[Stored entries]
■ ■ ■ ■ ■
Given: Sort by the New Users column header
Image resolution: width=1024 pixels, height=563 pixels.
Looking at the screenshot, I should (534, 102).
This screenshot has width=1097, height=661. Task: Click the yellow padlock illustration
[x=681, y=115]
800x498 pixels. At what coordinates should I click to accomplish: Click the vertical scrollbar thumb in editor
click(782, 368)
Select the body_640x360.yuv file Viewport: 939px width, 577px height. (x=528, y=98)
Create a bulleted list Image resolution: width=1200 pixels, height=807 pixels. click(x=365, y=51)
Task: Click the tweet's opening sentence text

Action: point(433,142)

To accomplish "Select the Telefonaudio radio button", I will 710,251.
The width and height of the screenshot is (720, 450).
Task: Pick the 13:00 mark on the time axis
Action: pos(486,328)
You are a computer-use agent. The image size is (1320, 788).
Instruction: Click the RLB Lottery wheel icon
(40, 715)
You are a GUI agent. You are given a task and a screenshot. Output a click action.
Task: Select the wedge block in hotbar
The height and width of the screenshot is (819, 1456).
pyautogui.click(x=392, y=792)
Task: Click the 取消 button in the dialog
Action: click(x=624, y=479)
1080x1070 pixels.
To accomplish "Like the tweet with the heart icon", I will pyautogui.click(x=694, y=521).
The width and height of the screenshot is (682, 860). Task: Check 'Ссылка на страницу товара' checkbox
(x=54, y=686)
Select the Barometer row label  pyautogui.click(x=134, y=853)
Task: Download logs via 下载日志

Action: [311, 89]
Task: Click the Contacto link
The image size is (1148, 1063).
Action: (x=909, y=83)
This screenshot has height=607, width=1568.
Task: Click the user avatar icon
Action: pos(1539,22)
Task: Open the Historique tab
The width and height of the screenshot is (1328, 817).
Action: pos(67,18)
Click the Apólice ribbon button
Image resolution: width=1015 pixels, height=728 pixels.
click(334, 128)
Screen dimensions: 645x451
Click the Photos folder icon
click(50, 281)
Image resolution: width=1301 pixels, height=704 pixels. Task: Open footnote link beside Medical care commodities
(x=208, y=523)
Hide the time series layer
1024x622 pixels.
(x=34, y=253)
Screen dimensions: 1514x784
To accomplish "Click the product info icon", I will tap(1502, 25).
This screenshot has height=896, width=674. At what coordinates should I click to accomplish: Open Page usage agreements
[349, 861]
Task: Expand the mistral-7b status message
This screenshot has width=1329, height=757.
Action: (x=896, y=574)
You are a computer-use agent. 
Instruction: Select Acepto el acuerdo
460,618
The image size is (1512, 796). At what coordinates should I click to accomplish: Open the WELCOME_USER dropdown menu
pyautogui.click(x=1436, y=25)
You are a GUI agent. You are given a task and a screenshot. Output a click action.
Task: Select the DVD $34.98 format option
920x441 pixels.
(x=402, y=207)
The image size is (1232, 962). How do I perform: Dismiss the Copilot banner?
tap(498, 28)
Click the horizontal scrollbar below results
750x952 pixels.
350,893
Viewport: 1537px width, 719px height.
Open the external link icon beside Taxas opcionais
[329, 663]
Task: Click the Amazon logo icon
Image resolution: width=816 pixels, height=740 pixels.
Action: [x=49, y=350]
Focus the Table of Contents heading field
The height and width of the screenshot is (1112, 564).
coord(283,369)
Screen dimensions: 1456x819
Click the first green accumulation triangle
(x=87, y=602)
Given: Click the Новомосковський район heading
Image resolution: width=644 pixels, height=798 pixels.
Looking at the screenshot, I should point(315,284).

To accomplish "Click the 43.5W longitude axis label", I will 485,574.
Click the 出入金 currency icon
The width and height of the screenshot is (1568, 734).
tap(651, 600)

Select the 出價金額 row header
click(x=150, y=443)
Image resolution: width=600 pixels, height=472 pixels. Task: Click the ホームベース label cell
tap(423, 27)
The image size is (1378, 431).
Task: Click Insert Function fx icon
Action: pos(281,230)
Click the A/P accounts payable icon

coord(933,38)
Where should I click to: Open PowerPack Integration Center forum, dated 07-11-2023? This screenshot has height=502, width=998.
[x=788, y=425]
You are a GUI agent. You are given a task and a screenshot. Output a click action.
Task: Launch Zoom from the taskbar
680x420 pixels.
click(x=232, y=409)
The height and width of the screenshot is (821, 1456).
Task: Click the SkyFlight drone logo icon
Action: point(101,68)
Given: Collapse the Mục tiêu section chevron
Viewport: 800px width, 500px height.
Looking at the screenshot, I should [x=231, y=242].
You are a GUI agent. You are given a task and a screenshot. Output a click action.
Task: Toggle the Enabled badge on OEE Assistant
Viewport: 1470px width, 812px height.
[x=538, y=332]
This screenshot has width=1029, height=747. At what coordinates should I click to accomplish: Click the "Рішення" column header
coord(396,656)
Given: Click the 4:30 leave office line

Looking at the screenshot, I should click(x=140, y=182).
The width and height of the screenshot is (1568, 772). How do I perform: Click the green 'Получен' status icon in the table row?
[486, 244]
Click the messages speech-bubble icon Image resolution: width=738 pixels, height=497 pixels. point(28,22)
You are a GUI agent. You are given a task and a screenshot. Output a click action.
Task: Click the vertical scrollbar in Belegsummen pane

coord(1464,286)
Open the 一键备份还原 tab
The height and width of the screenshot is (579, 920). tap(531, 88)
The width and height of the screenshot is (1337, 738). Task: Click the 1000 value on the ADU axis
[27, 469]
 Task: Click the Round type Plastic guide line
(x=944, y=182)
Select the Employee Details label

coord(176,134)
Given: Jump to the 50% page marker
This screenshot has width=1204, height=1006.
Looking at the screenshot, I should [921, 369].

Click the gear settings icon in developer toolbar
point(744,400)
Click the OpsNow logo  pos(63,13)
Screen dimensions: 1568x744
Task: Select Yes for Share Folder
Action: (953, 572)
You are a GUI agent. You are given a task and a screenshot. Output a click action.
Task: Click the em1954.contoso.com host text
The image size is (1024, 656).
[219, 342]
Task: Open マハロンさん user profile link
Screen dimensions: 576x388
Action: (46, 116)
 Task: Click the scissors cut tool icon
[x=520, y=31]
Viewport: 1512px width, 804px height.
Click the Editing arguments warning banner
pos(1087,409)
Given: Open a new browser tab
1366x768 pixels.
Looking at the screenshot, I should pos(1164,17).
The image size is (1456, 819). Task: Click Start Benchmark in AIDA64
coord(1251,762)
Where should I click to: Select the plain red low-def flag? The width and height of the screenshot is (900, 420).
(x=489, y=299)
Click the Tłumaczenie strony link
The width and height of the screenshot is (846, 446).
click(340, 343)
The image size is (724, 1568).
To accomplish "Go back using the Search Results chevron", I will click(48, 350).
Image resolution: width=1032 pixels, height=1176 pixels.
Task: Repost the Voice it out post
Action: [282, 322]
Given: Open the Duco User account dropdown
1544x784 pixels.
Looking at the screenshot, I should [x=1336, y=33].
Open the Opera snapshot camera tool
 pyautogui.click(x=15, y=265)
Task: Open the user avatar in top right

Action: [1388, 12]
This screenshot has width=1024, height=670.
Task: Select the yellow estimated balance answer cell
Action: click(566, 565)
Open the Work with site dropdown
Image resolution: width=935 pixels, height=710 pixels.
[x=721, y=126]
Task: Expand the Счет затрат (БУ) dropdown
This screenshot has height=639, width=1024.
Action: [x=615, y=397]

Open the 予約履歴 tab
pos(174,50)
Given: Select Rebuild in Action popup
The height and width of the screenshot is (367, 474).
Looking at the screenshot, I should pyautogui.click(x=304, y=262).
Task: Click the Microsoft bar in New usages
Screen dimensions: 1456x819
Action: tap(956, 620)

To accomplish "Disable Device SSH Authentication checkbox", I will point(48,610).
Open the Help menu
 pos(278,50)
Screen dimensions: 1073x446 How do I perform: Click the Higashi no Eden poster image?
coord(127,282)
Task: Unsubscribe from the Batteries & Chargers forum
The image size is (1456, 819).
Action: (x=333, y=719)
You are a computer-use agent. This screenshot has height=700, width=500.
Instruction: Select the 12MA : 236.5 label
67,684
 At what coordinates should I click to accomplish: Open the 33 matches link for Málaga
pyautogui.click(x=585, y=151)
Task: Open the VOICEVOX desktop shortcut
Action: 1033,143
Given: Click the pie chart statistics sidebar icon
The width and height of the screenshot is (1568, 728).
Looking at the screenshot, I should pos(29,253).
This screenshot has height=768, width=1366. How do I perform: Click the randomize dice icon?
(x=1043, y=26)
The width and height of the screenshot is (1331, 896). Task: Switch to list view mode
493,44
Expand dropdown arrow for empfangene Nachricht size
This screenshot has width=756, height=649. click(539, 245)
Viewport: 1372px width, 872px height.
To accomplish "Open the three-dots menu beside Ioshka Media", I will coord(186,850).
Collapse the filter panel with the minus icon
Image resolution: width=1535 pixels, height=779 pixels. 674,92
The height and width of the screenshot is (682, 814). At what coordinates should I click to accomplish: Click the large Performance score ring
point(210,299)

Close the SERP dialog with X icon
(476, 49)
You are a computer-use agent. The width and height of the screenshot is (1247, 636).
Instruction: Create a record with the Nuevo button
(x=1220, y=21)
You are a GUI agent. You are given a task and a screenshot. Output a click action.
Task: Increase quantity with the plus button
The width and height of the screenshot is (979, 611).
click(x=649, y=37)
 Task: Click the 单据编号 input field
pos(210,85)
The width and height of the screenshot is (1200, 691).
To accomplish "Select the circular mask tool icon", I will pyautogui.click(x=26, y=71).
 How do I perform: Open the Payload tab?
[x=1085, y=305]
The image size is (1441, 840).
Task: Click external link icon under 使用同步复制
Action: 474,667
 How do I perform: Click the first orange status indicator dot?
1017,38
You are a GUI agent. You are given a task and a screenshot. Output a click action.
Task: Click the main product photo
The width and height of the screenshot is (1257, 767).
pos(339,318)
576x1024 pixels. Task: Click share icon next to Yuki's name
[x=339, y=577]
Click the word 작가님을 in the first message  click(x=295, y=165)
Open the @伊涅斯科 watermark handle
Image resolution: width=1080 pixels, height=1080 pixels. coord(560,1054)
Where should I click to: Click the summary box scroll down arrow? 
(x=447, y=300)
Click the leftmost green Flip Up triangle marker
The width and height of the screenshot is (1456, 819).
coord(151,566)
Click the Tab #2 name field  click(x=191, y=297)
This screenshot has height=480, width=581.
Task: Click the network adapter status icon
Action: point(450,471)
■ ■ ■ ■ ■
STATED GOAL — Copy out, word for word, the stretch of material from the line containing "800x498 pixels. At" through the line containing "Action: click(x=624, y=479)", including both of those lines.

CORRECT OUTPUT —
800x498 pixels. At what coordinates should I click to accomplish: Click the vertical scrollbar thumb in editor
click(782, 368)
Select the body_640x360.yuv file Viewport: 939px width, 577px height. (x=528, y=98)
Create a bulleted list Image resolution: width=1200 pixels, height=807 pixels. click(x=365, y=51)
Task: Click the tweet's opening sentence text

Action: point(433,142)

To accomplish "Select the Telefonaudio radio button", I will 710,251.
The width and height of the screenshot is (720, 450).
Task: Pick the 13:00 mark on the time axis
Action: pos(486,328)
You are a computer-use agent. The image size is (1320, 788).
Instruction: Click the RLB Lottery wheel icon
(40, 715)
You are a GUI agent. You are given a task and a screenshot. Output a click action.
Task: Select the wedge block in hotbar
The height and width of the screenshot is (819, 1456).
pyautogui.click(x=392, y=792)
Task: Click the 取消 button in the dialog
Action: click(x=624, y=479)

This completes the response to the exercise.